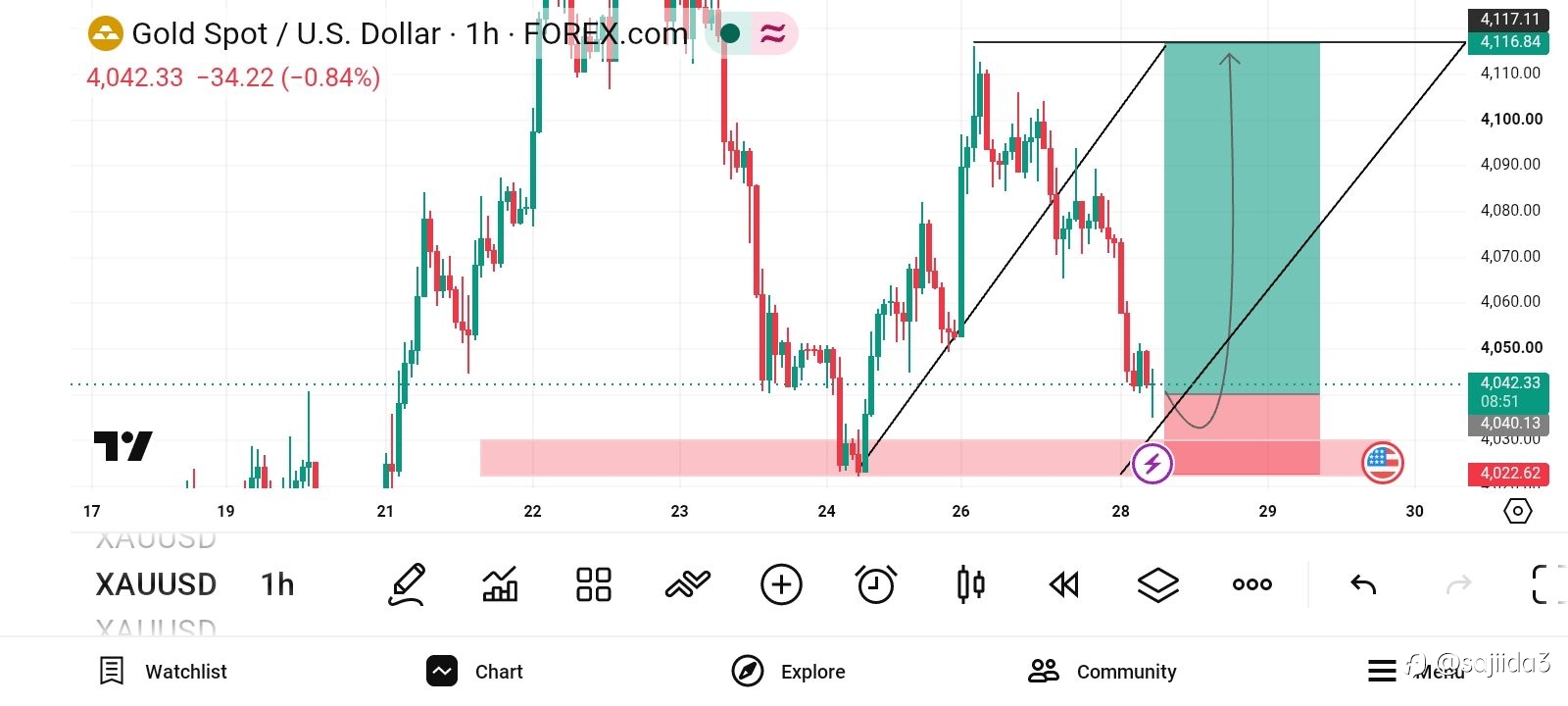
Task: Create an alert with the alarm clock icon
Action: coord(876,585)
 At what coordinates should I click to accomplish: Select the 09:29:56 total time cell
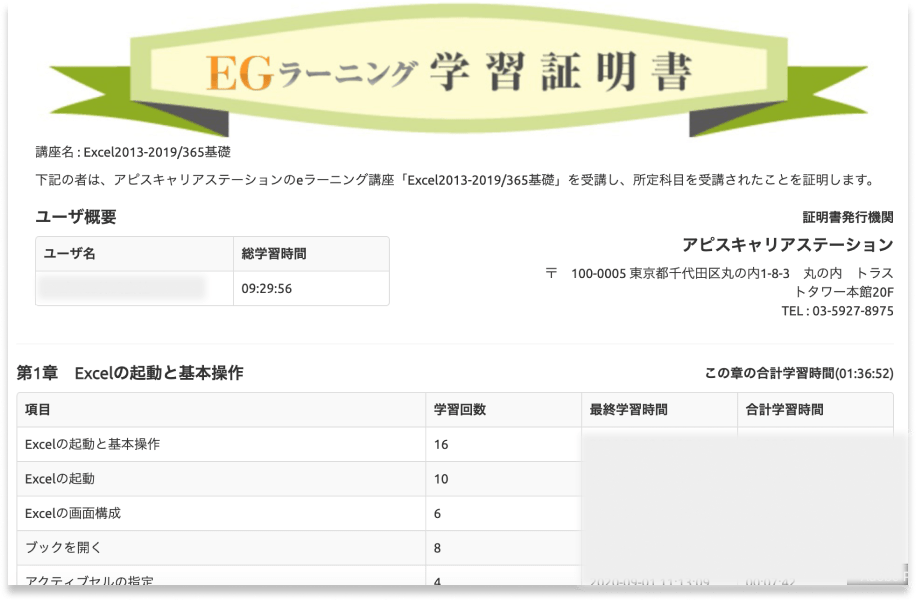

--

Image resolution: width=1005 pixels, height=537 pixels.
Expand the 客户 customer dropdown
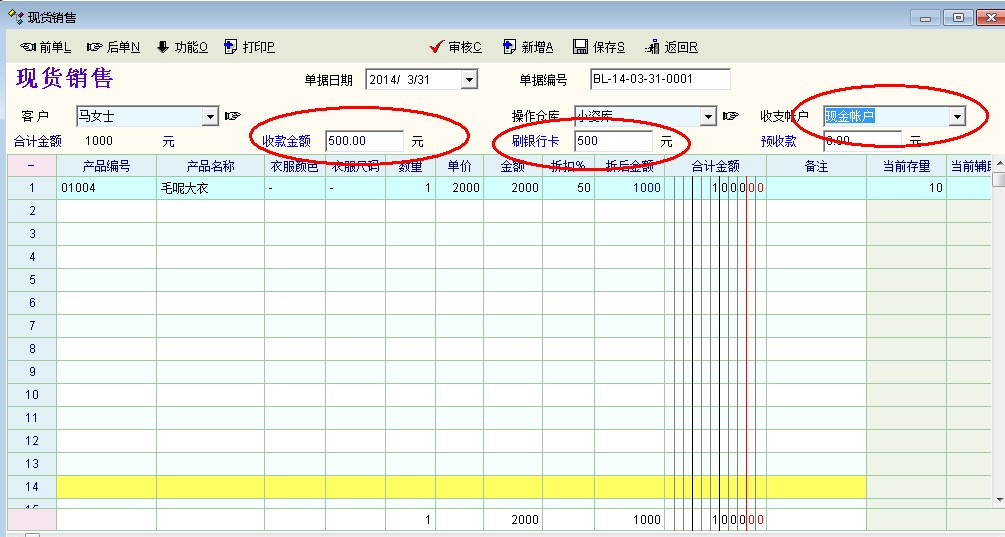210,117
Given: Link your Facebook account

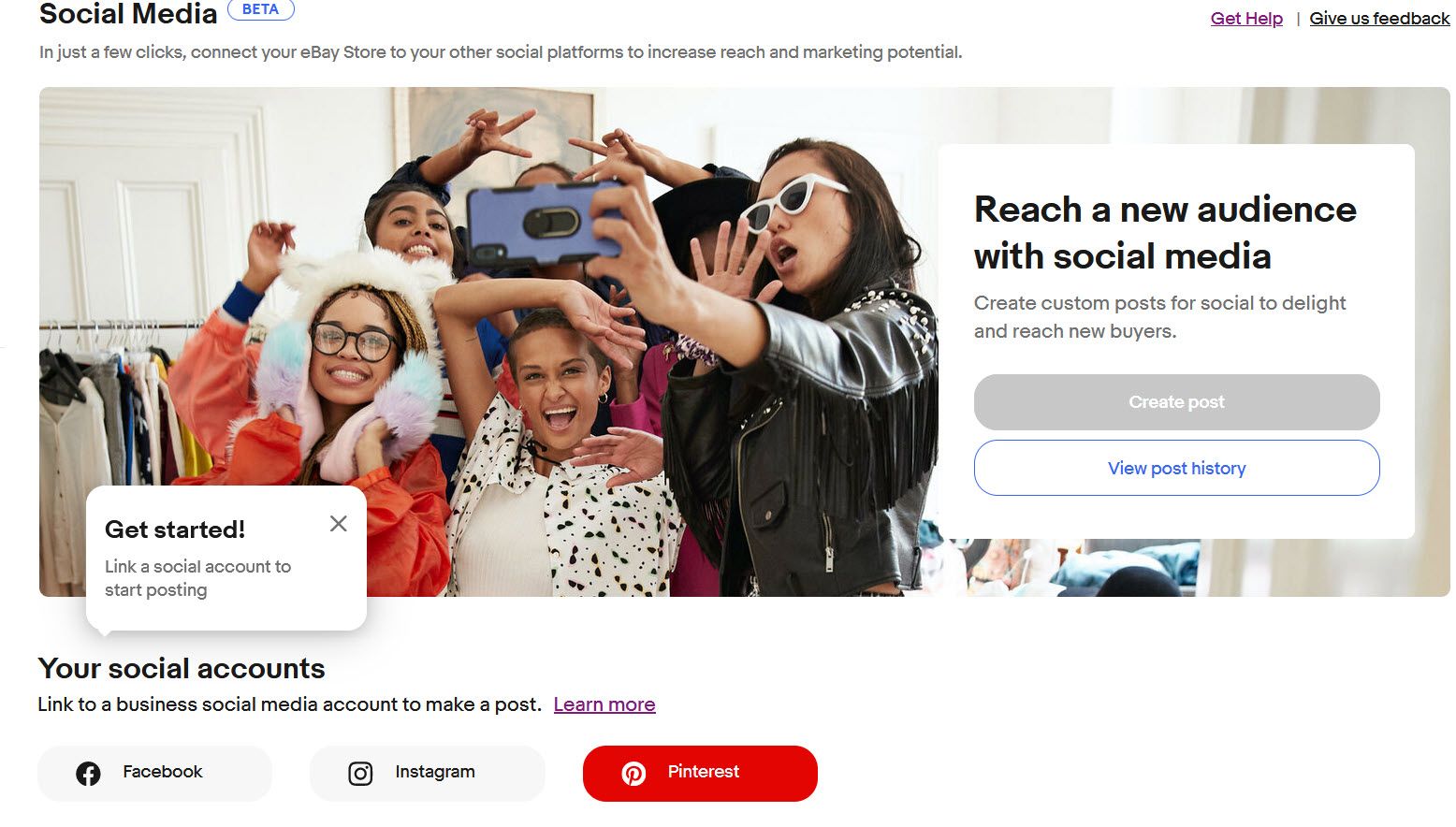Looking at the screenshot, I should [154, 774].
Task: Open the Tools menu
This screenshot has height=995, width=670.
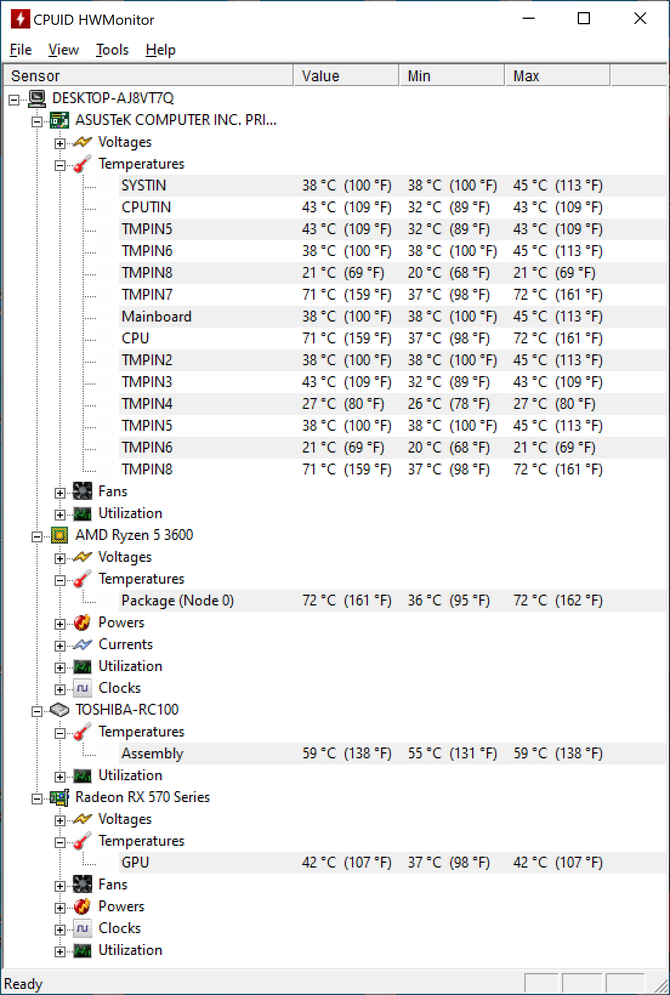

EXERCISE INSTRUCTIONS.
Given the listing above, repeat exactly the lines starting at the one with "Expand the 客户 customer dropdown" and ending at the one with "This screenshot has height=995, width=670.", inclusive, excluding pictures.

EXERCISE RESULT.
Expand the 客户 customer dropdown
210,117
Given: Link your Facebook account

Looking at the screenshot, I should [154, 774].
Task: Open the Tools menu
This screenshot has height=995, width=670.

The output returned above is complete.